Problem to work on
Set every record down again, identical to the original.

[Data]

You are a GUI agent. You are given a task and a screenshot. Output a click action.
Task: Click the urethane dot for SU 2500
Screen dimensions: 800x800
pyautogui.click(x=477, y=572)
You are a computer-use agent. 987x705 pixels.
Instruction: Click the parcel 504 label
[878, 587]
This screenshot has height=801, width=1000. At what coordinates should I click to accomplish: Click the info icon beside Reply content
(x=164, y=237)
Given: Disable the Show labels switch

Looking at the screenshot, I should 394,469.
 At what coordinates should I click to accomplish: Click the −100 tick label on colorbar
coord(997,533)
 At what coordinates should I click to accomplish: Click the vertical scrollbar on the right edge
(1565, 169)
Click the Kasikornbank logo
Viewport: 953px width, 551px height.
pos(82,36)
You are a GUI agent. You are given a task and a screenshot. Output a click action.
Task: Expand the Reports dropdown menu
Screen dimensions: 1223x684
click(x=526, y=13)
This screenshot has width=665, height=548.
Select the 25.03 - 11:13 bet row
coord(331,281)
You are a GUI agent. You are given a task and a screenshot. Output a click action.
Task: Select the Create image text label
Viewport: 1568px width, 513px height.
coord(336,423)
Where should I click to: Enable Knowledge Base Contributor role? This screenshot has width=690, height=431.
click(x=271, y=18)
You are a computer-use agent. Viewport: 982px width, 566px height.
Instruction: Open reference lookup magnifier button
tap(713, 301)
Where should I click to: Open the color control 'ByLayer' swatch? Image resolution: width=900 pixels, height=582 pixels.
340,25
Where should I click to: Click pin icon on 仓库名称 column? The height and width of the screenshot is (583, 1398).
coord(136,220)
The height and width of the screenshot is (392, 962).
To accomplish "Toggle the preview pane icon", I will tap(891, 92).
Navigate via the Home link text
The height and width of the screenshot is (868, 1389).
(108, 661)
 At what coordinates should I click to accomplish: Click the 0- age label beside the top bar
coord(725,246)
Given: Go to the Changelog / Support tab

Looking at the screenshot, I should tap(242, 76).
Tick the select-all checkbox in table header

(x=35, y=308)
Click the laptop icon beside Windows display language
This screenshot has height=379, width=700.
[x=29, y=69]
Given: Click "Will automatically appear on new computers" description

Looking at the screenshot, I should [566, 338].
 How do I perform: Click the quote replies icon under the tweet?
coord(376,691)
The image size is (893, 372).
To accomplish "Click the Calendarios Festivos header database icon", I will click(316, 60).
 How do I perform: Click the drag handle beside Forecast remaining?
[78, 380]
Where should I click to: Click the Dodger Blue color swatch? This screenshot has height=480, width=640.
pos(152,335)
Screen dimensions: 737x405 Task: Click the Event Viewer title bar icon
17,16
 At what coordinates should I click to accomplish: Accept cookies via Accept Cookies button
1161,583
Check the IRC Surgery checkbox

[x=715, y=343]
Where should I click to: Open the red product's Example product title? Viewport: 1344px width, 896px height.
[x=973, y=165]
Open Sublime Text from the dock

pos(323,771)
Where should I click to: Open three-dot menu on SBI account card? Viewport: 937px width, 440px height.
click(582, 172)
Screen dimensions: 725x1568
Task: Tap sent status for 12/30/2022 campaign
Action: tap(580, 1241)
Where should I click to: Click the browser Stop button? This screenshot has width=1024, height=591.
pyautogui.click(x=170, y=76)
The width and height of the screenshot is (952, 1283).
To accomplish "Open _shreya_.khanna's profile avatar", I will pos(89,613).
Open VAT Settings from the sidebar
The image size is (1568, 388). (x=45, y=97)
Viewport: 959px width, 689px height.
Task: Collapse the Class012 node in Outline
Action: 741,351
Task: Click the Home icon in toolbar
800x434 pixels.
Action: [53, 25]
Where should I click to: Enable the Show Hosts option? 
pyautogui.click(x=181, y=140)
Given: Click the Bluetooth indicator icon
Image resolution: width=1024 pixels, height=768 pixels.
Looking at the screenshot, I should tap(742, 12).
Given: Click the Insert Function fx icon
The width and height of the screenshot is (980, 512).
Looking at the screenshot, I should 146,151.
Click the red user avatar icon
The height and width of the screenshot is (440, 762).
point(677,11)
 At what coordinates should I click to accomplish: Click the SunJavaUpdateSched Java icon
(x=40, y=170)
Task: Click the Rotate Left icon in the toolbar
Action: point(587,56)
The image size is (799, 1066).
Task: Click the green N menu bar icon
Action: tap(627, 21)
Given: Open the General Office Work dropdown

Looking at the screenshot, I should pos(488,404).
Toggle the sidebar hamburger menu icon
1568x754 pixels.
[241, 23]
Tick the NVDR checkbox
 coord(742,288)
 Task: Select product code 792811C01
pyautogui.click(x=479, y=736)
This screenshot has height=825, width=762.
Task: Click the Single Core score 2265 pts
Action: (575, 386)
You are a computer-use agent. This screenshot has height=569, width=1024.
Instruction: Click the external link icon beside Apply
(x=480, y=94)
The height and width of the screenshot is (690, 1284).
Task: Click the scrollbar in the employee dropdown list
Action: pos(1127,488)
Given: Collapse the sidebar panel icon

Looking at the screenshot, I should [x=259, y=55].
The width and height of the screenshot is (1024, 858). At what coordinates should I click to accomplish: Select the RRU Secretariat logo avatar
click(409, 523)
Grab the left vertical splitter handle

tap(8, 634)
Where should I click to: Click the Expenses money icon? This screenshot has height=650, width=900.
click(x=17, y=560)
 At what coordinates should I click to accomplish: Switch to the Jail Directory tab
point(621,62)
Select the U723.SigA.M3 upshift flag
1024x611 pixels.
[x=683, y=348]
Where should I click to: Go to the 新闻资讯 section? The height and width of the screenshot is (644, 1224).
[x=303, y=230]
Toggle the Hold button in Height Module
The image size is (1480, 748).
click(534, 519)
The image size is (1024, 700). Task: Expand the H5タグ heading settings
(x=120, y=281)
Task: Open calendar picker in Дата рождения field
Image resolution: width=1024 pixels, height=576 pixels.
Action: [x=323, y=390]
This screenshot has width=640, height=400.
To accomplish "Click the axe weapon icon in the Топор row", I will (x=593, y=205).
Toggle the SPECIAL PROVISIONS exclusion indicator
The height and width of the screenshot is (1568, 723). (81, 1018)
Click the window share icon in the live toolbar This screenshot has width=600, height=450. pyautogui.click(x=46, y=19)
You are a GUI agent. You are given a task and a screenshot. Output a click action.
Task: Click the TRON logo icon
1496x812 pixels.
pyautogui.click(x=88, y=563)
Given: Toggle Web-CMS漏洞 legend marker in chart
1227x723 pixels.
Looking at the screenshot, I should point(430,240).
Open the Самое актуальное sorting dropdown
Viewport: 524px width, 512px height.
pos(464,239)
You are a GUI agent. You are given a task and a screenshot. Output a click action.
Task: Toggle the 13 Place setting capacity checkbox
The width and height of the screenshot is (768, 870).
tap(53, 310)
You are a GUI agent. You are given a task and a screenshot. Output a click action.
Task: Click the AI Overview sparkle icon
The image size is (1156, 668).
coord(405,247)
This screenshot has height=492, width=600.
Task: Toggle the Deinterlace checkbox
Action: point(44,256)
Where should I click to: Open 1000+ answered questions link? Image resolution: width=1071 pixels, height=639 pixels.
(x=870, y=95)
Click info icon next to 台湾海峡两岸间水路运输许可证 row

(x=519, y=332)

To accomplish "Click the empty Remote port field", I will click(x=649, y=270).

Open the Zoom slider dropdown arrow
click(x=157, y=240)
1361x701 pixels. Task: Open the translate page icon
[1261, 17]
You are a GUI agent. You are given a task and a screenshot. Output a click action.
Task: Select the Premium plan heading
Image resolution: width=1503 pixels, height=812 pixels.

[/Data]

Written response
You are a GUI agent. You are given a task and a screenshot. Output a click action.
Task: Click the urethane dot for SU 2500
Screen dimensions: 800x800
pyautogui.click(x=477, y=572)
You are a computer-use agent. 987x705 pixels.
Instruction: Click the parcel 504 label
[878, 587]
This screenshot has height=801, width=1000. At what coordinates should I click to accomplish: Click the info icon beside Reply content
(x=164, y=237)
Given: Disable the Show labels switch

Looking at the screenshot, I should 394,469.
 At what coordinates should I click to accomplish: Click the −100 tick label on colorbar
coord(997,533)
 At what coordinates should I click to accomplish: Click the vertical scrollbar on the right edge
(1565, 169)
Click the Kasikornbank logo
Viewport: 953px width, 551px height.
pos(82,36)
You are a GUI agent. You are given a task and a screenshot. Output a click action.
Task: Expand the Reports dropdown menu
Screen dimensions: 1223x684
click(x=526, y=13)
This screenshot has width=665, height=548.
Select the 25.03 - 11:13 bet row
coord(331,281)
You are a GUI agent. You are given a task and a screenshot. Output a click action.
Task: Select the Create image text label
Viewport: 1568px width, 513px height.
coord(336,423)
Where should I click to: Enable Knowledge Base Contributor role? This screenshot has width=690, height=431.
click(x=271, y=18)
You are a computer-use agent. Viewport: 982px width, 566px height.
Instruction: Open reference lookup magnifier button
tap(713, 301)
Where should I click to: Open the color control 'ByLayer' swatch? Image resolution: width=900 pixels, height=582 pixels.
340,25
Where should I click to: Click pin icon on 仓库名称 column? The height and width of the screenshot is (583, 1398).
coord(136,220)
The height and width of the screenshot is (392, 962).
To accomplish "Toggle the preview pane icon", I will tap(891, 92).
Navigate via the Home link text
The height and width of the screenshot is (868, 1389).
(108, 661)
 At what coordinates should I click to accomplish: Click the 0- age label beside the top bar
coord(725,246)
Given: Go to the Changelog / Support tab

Looking at the screenshot, I should tap(242, 76).
Tick the select-all checkbox in table header

(x=35, y=308)
Click the laptop icon beside Windows display language
This screenshot has height=379, width=700.
[x=29, y=69]
Given: Click "Will automatically appear on new computers" description

Looking at the screenshot, I should [566, 338].
 How do I perform: Click the quote replies icon under the tweet?
coord(376,691)
The image size is (893, 372).
To accomplish "Click the Calendarios Festivos header database icon", I will click(316, 60).
 How do I perform: Click the drag handle beside Forecast remaining?
[78, 380]
Where should I click to: Click the Dodger Blue color swatch? This screenshot has height=480, width=640.
pos(152,335)
Screen dimensions: 737x405 Task: Click the Event Viewer title bar icon
17,16
 At what coordinates should I click to accomplish: Accept cookies via Accept Cookies button
1161,583
Check the IRC Surgery checkbox

[x=715, y=343]
Where should I click to: Open the red product's Example product title? Viewport: 1344px width, 896px height.
[x=973, y=165]
Open Sublime Text from the dock

pos(323,771)
Where should I click to: Open three-dot menu on SBI account card? Viewport: 937px width, 440px height.
click(582, 172)
Screen dimensions: 725x1568
Task: Tap sent status for 12/30/2022 campaign
Action: tap(580, 1241)
Where should I click to: Click the browser Stop button? This screenshot has width=1024, height=591.
pyautogui.click(x=170, y=76)
The width and height of the screenshot is (952, 1283).
To accomplish "Open _shreya_.khanna's profile avatar", I will pos(89,613).
Open VAT Settings from the sidebar
The image size is (1568, 388). (x=45, y=97)
Viewport: 959px width, 689px height.
Task: Collapse the Class012 node in Outline
Action: 741,351
Task: Click the Home icon in toolbar
800x434 pixels.
Action: [53, 25]
Where should I click to: Enable the Show Hosts option? 
pyautogui.click(x=181, y=140)
Given: Click the Bluetooth indicator icon
Image resolution: width=1024 pixels, height=768 pixels.
Looking at the screenshot, I should tap(742, 12).
Given: Click the Insert Function fx icon
The width and height of the screenshot is (980, 512).
Looking at the screenshot, I should 146,151.
Click the red user avatar icon
The height and width of the screenshot is (440, 762).
point(677,11)
 At what coordinates should I click to accomplish: Click the SunJavaUpdateSched Java icon
(x=40, y=170)
Task: Click the Rotate Left icon in the toolbar
Action: point(587,56)
The image size is (799, 1066).
Task: Click the green N menu bar icon
Action: tap(627, 21)
Given: Open the General Office Work dropdown

Looking at the screenshot, I should pos(488,404).
Toggle the sidebar hamburger menu icon
1568x754 pixels.
[241, 23]
Tick the NVDR checkbox
 coord(742,288)
 Task: Select product code 792811C01
pyautogui.click(x=479, y=736)
This screenshot has height=825, width=762.
Task: Click the Single Core score 2265 pts
Action: (575, 386)
You are a computer-use agent. This screenshot has height=569, width=1024.
Instruction: Click the external link icon beside Apply
(x=480, y=94)
The height and width of the screenshot is (690, 1284).
Task: Click the scrollbar in the employee dropdown list
Action: pos(1127,488)
Given: Collapse the sidebar panel icon

Looking at the screenshot, I should [x=259, y=55].
The width and height of the screenshot is (1024, 858). At what coordinates should I click to accomplish: Select the RRU Secretariat logo avatar
click(409, 523)
Grab the left vertical splitter handle

tap(8, 634)
Where should I click to: Click the Expenses money icon? This screenshot has height=650, width=900.
click(x=17, y=560)
 At what coordinates should I click to accomplish: Switch to the Jail Directory tab
point(621,62)
Select the U723.SigA.M3 upshift flag
1024x611 pixels.
[x=683, y=348]
Where should I click to: Go to the 新闻资讯 section? The height and width of the screenshot is (644, 1224).
[x=303, y=230]
Toggle the Hold button in Height Module
The image size is (1480, 748).
click(534, 519)
The image size is (1024, 700). Task: Expand the H5タグ heading settings
(x=120, y=281)
Task: Open calendar picker in Дата рождения field
Image resolution: width=1024 pixels, height=576 pixels.
Action: [x=323, y=390]
This screenshot has width=640, height=400.
To accomplish "Click the axe weapon icon in the Топор row", I will (x=593, y=205).
Toggle the SPECIAL PROVISIONS exclusion indicator
The height and width of the screenshot is (1568, 723). (81, 1018)
Click the window share icon in the live toolbar This screenshot has width=600, height=450. pyautogui.click(x=46, y=19)
You are a GUI agent. You are given a task and a screenshot. Output a click action.
Task: Click the TRON logo icon
1496x812 pixels.
pyautogui.click(x=88, y=563)
Given: Toggle Web-CMS漏洞 legend marker in chart
1227x723 pixels.
Looking at the screenshot, I should point(430,240).
Open the Самое актуальное sorting dropdown
Viewport: 524px width, 512px height.
pos(464,239)
You are a GUI agent. You are given a task and a screenshot. Output a click action.
Task: Toggle the 13 Place setting capacity checkbox
The width and height of the screenshot is (768, 870).
tap(53, 310)
You are a GUI agent. You are given a task and a screenshot. Output a click action.
Task: Click the AI Overview sparkle icon
The image size is (1156, 668).
coord(405,247)
This screenshot has height=492, width=600.
Task: Toggle the Deinterlace checkbox
Action: point(44,256)
Where should I click to: Open 1000+ answered questions link? Image resolution: width=1071 pixels, height=639 pixels.
(x=870, y=95)
Click info icon next to 台湾海峡两岸间水路运输许可证 row

(x=519, y=332)

To accomplish "Click the empty Remote port field", I will click(x=649, y=270).

Open the Zoom slider dropdown arrow
click(x=157, y=240)
1361x701 pixels. Task: Open the translate page icon
[1261, 17]
You are a GUI agent. You are given a task and a screenshot. Output a click action.
Task: Select the Premium plan heading
Image resolution: width=1503 pixels, height=812 pixels.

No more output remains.